Russell Hobbs Allure Espresso Machine Review

As a coffee lover, I was excited to be sent an Allure Espresso Machine to review from Russell Hobbs.  The brushed stainless steel and black finish is elegant as well as easy to keep looking clean & stylish.
This compact machine packs a whopping 15 bar pressure through its’ pump and comes with a measuring spoon/coffee grounds tamper as well as both a single and a double espresso coffee grounds holder.
They’ve thought of everything a coffee maker needs, so you can find a cup holder/warmer on top of the machine.
The machine incorporates a 1.5 litre on board water tank which you can either fill in situ, or remove and fill from the tap.  It’s capable of making espresso, latte or cappuccino coffees as well as being used as a hot water facility or just a milk frother for your hot chocolate drink.
 
Using the machine couldn’t be easier either.  Simply select whether you’re going to make one or two cups of espresso, and place the relevant holder into the handle.  Scoop one/two spoons of your coffee into the holder and gently tamp it down, making sure to clean off any stray coffee grounds from around the edges of the holder, to ensure a good seal to the machine.  It’s also able to work with the ESS coffee pods that you can buy. In this case, just ensure that you do not leave any of the paper frill outside the holder that would prevent the seal being made to the machine.
Lining up the handle with the left hand corner of the machine, insert the handle into the base of the coffee machine so the lugs slot into place.
Turn the handle to the right until it’s at right angles to the front of the machine.
Switch on the machine using the bottom rocker switch.  You will hear a noise initially as the 15 bar compressor starts up. 
Place your cup(s) on the drip tray underneath the nozzles. Turn the top rocker switch to the ‘two drip’ (water) setting and rotate the large centre switch to the right towards the image of the cup & saucer.

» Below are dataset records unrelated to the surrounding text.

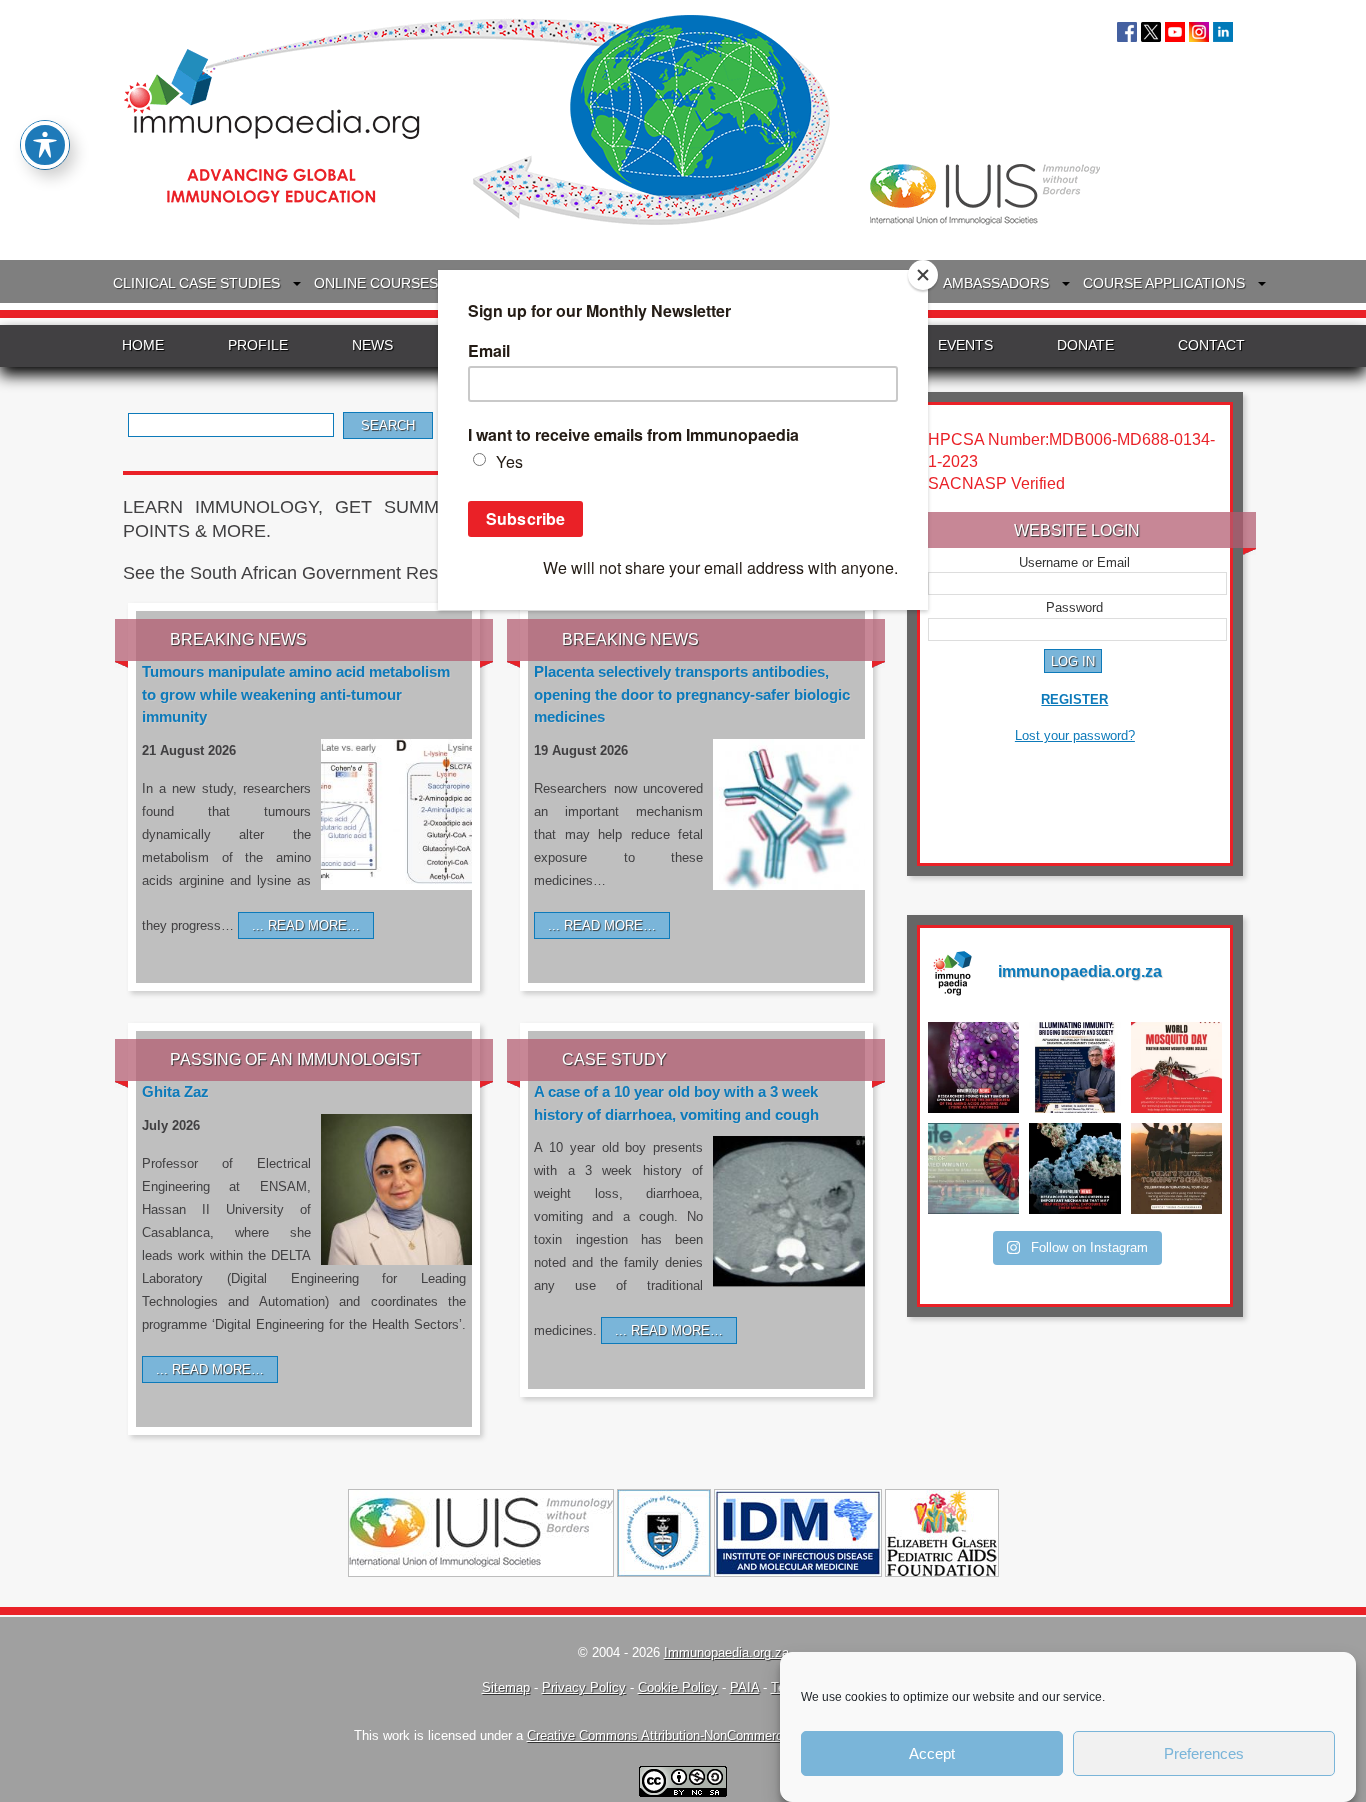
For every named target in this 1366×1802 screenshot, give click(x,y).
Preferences (1204, 1753)
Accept (932, 1753)
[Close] (923, 275)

Fill your cups to approx 1/3 full.  Rotate the centre switch back to the left to the ‘X’ to stop the flow of water.  Your machine will continue to purge the water held in the system.

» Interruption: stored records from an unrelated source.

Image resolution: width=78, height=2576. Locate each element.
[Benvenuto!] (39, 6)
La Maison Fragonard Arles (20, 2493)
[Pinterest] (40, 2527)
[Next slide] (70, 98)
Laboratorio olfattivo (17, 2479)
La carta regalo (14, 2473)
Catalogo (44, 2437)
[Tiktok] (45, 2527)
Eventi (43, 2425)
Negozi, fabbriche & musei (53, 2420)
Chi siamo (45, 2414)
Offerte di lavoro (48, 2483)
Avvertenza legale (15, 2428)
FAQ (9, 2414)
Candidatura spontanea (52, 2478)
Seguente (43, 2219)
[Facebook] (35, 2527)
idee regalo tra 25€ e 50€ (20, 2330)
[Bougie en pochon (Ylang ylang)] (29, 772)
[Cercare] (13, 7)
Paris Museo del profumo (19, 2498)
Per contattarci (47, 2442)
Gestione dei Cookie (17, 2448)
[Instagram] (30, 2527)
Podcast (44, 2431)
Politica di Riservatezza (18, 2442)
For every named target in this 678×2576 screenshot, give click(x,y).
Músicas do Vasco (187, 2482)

Rock the top switch to the left towards the steam icon.  Place a tall jug of milk under the frother arm & rotate the centre switch to the left towards the two drip/steam icon.

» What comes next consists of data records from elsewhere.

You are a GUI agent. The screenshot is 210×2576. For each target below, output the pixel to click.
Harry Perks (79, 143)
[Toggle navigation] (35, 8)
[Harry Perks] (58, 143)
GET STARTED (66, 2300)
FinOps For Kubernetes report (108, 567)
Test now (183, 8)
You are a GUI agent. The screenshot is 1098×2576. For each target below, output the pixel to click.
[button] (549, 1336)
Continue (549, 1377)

Making sure you keep the frother nozzle under the surface of the milk, allow the steam to go through it, which both heats and froths it.
From my finished cappuccino below, I’m sure you can understand why the barristers of this world are in no way worried about their job being stolen by me when you can see my attempt at ‘coffee art’!
To clean the machine couldn’t be easier either.  Pull off the black milk frother attachment.  Be aware that this may still be hot, depending on how long it’s been since you made your coffee.  Wipe the stainless steel frother tube to remove any milk residue.
Pull the drip tray forwards.
Lift the drip tray grill.
Remove the insert at the back of the drip tray, pulling it forwards and then upwards.
Wipe over the base with a damp cloth.
I was recommended to try Lavazzo coffee by an Italian friend of mine & I’m glad that I did.  It’s a rich coffee which produces a lovely smooth crema on your espresso and works perfectly with the Russell Hobbs Allure Espresso machine.
The machine is simple to use but I found that I needed to hold my coffee cup in position when making it as the powerful compressor has a habit of vibrating the cup away from underneath the outlets.  It’s not a silent machine either due to the power, but then again, I didn’t expect it to be; it’s not overly noisy or offensive sounding and certainly wouldn’t deter me from using it.  It’s simple to clean and doesn’t take long to get it ready for your next drink.
Would I be disappointed with this machine if I’d bought it?  No, I wouldn’t.
Would I recommmend it to fellow coffee lovers? Yes, indeed I would.
The machine was kindly sent to me by the PR company of Russell Hobbs.  I have not been paid for this review and the views expressed are a reflection of how I found the machine during operation.